Sobre este famoso bálsamo crece-pelo, la egipcia lo había fabricado con grasa de oso, cenizas de ratón, médula de ciervo y dientes de caballo. Mucho y variado animal muerto para no conseguir ni un folículo vivo.
La historia no lo reconoce, pero nuestra hipótesis es que Cleopatra no se suicidó como cuentan, al saber que su flota de guerra fue derrotada por la de Octavio. Éste se mofó de ella y quiso llevarla a Roma para exhibirla en una procesión de triunfo ante la población.
Nuestra reflexionada hipótesis es muy sencilla: al saberse la gobernanta egipcia que la iban a llevar a la pasarela de Roma, se percató de que los romanos se darían cuenta de la verdad de su ungüento: era fraudulento. ¡Se acabaron las ventas y las ganancias!

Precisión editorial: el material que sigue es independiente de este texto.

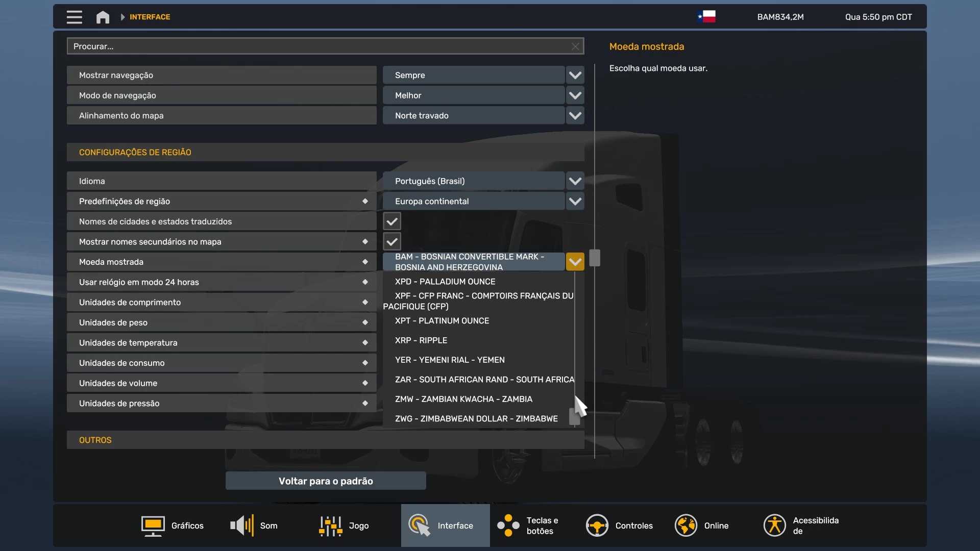Toggle Mostrar nomes secundários no mapa checkbox
The width and height of the screenshot is (980, 551).
[392, 242]
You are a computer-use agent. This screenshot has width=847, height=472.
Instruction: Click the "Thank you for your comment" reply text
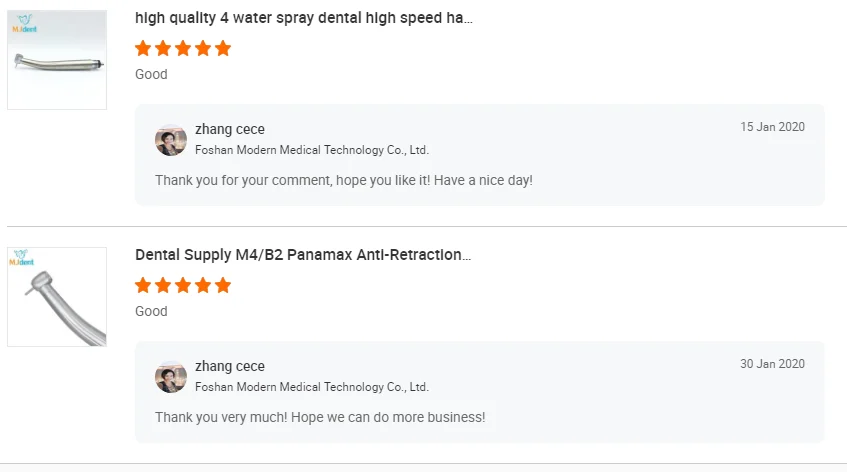[x=344, y=180]
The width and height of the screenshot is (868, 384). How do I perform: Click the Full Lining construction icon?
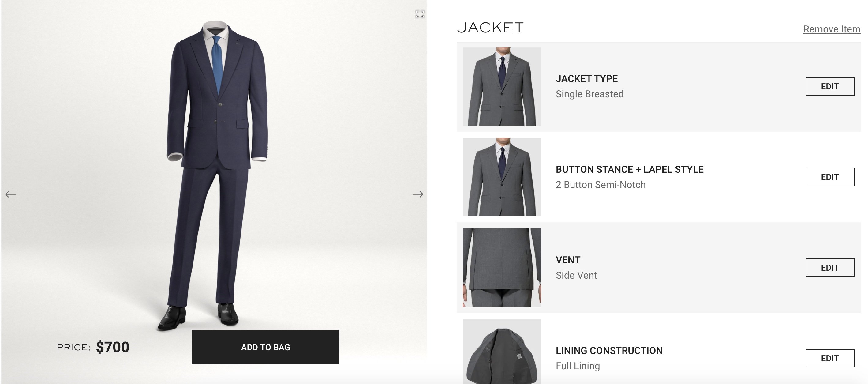pyautogui.click(x=501, y=357)
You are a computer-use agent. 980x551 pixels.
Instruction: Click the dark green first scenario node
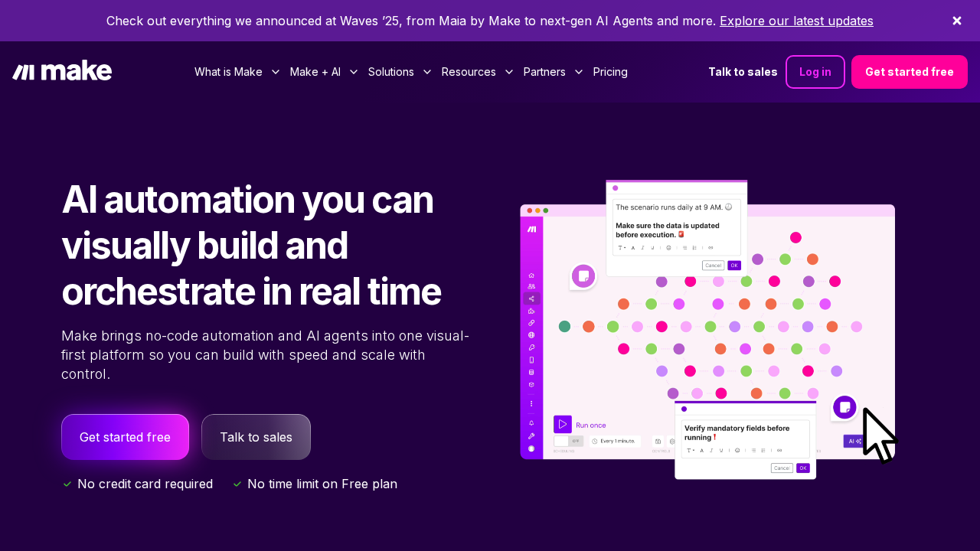[x=564, y=327]
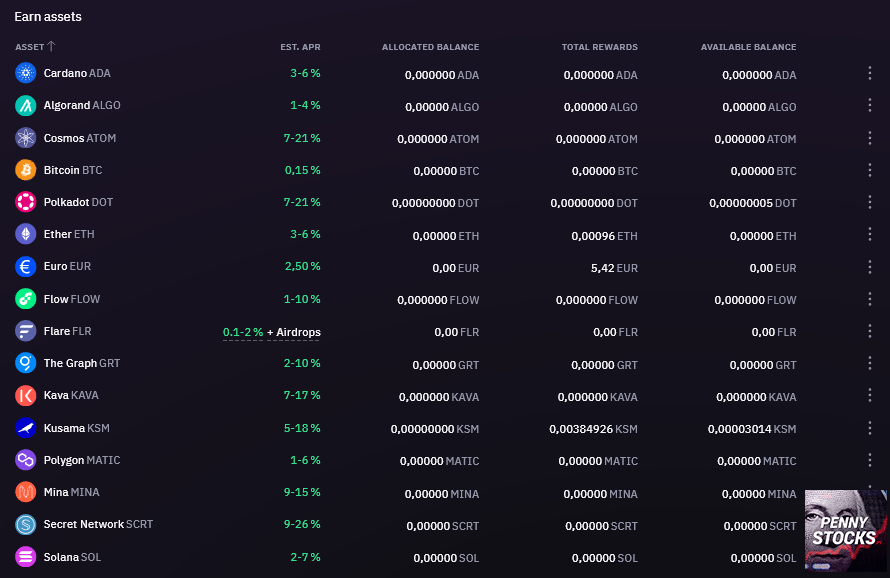Viewport: 890px width, 578px height.
Task: Click the Cardano ADA coin icon
Action: coord(24,73)
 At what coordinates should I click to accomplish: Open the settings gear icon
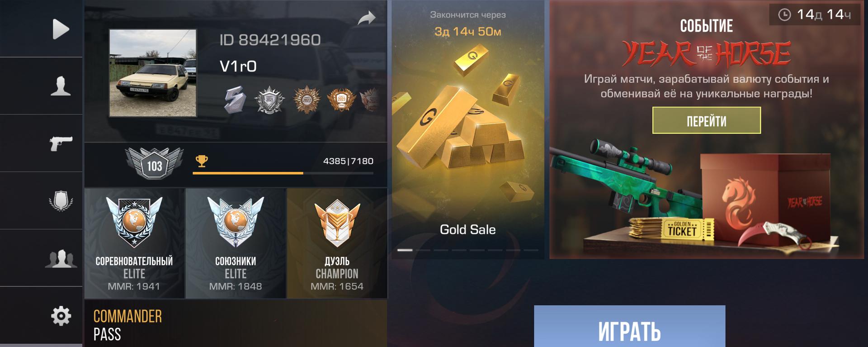click(x=61, y=316)
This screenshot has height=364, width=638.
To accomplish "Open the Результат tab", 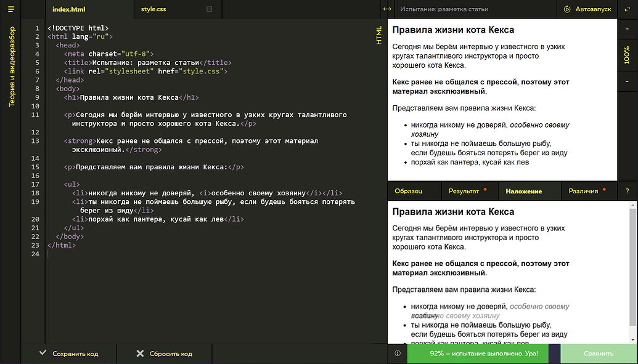I will (464, 191).
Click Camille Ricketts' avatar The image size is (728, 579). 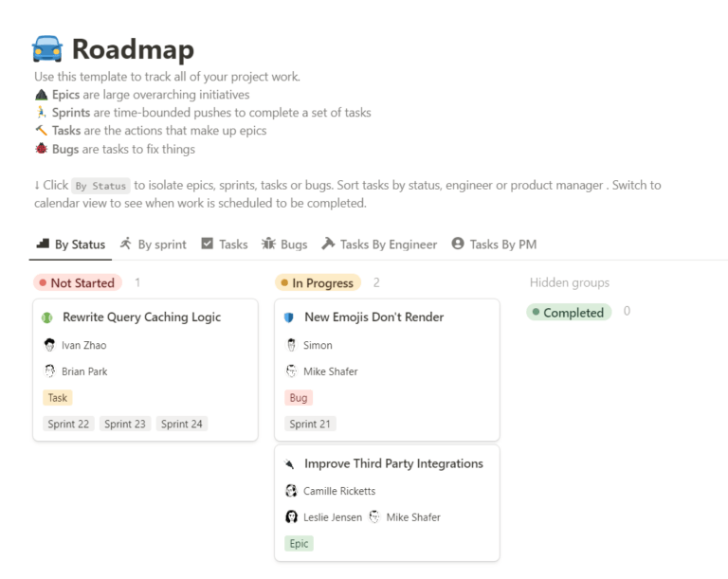(x=291, y=491)
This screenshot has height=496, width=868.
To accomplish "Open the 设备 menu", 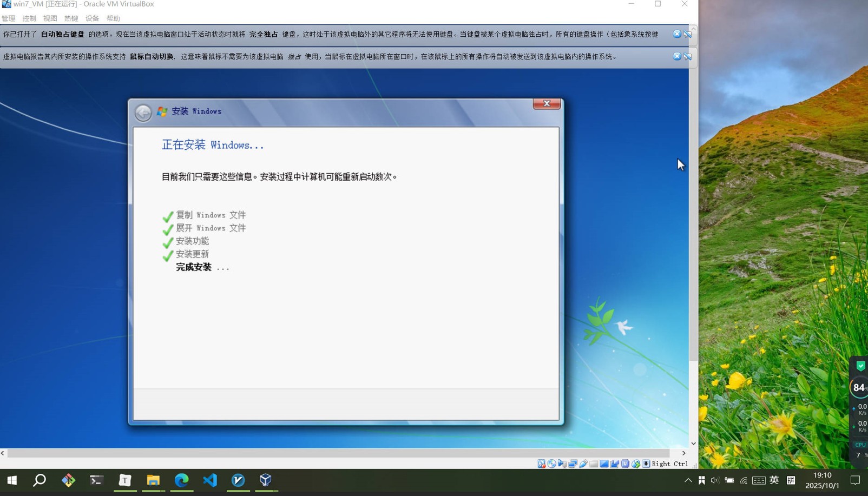I will coord(92,18).
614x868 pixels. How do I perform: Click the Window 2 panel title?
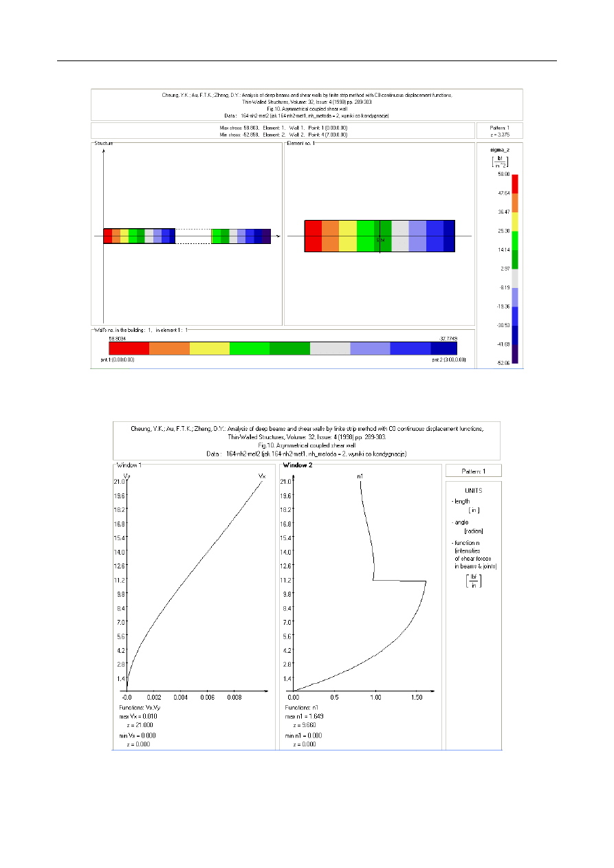pyautogui.click(x=298, y=465)
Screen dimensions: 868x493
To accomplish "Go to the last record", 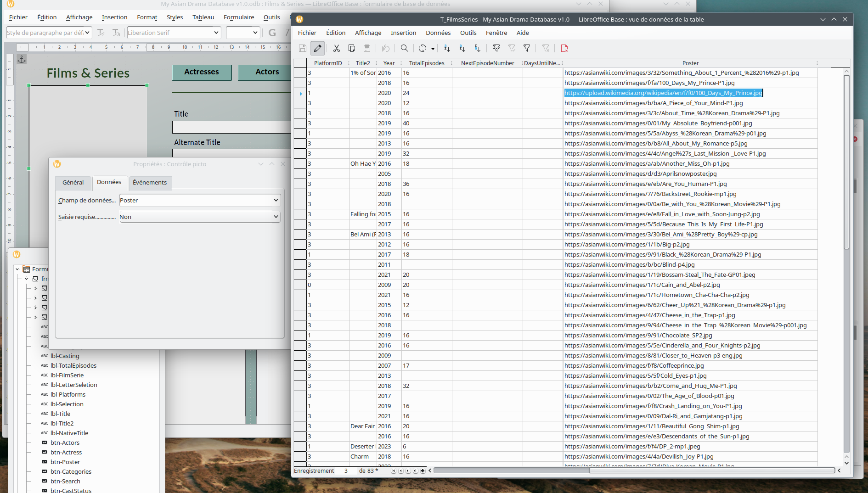I will click(415, 471).
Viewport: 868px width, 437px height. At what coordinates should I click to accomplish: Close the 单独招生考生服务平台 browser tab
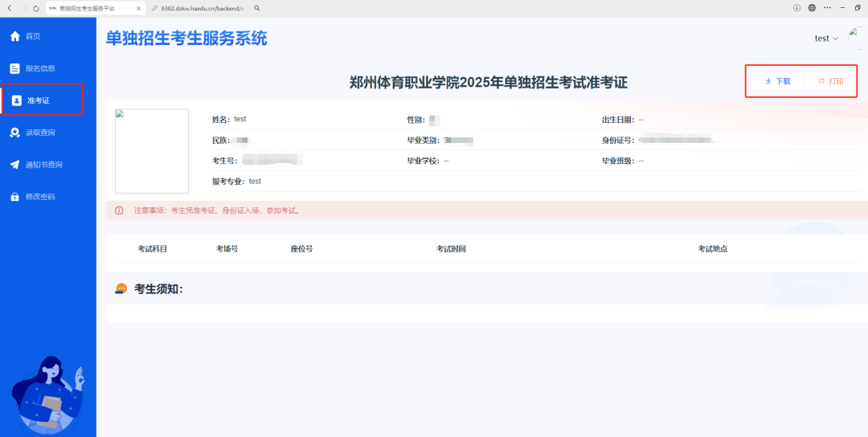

Cleopatra no pudo soportarlo y, en aquella época, se llevaba el morir a manos de una serpiente venenosa. Al menos, glamurosa, pasaría a la historia.
Alea jacta est. La suerte estaba echada.
Probablemente, así lo expresaron en los periódicos de la época.
Los artistas de la antigüedad nos han dejado representaciones de Cleopatra en monedas romanas y ptolemaicas, esculturas, bustos, relieves, vasijas de cristal, camafeos y pinturas. Pero en ningún bálsamo ni ungüento. Nació para pasar a la historia como la última gobernante de la dinastía ptolemaica del Antiguo Egipto, y es que desde que nació, su suerte ya estaba… sino echada, al menos recostada en una desconocida tumba que hasta hoy en día, la ubicación de sus restos sigue siendo todo un misterio.
Volvamos al presunto e incipiente pelón… Por aquella época, sin redes sociales, sin tertulias, sin patios de colegio ni porteras, ¿quién pudo lanzar el rumor de que Julio César no llevaba corona por marcar moda, sino por peinar escaso cabello…?
Pues un historiador, los cotillas con titulación de la época. En este caso, fue el historiador Suetonio quien afirmó -y esto vuelve a ser de nuevo rigurosamente verídico- que, cuando Julio César recibió permiso para llevar los laureles siempre que lo deseara, suspiró con alivio al saberse protegido, tanto su honor como su despejada coronilla.
¡Muy mal, Suetonio! ¡Muy mal! Es cierto que te pagaron la exclusiva en denarios de oro, pero… siendo historiador, profesor y abogado… ¡¿Tan caros eran los chalets y las cuadrigas, que tenías que vender al pobre Julio?!
Así que un día se levantó y pesaroso expresó: Alea jacta est. ¡Y Con razón! De haber nacido en nuestra época, después de volver de Turquía, habría gritado al salir de la Lotería su célebre frase… espero tener suerte para volver e implantarme otros miles en mis entradas, porque ya parecen salidas.
Si la suerte está echada… sueña y se hará realidad.